Could you recast the items below as a JSON list of strings, one string per line, with blank lines dropped and the pictures left out?

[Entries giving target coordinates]
--- BEGIN ---
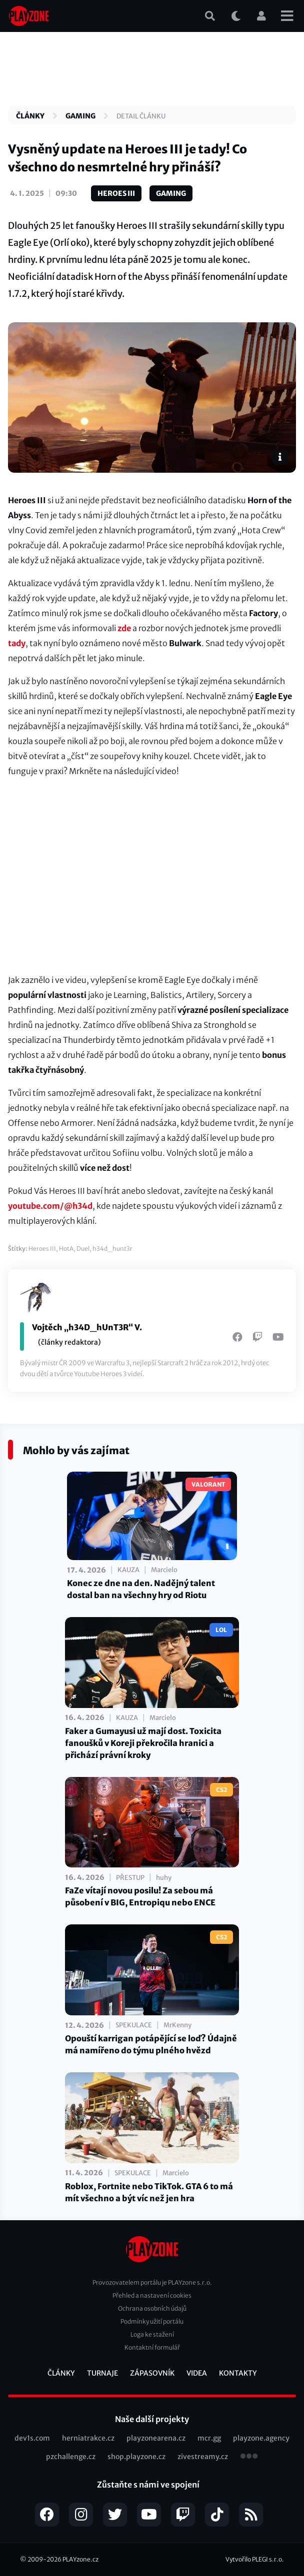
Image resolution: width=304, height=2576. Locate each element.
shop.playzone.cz (137, 2456)
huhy (164, 1877)
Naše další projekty (152, 2419)
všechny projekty (249, 2457)
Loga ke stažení (152, 2334)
--- END ---
Reply to the task ->
[
  "Image resolution: width=304, height=2576. Locate each element.",
  "shop.playzone.cz (137, 2456)",
  "huhy (164, 1877)",
  "Naše další projekty (152, 2419)",
  "všechny projekty (249, 2457)",
  "Loga ke stažení (152, 2334)"
]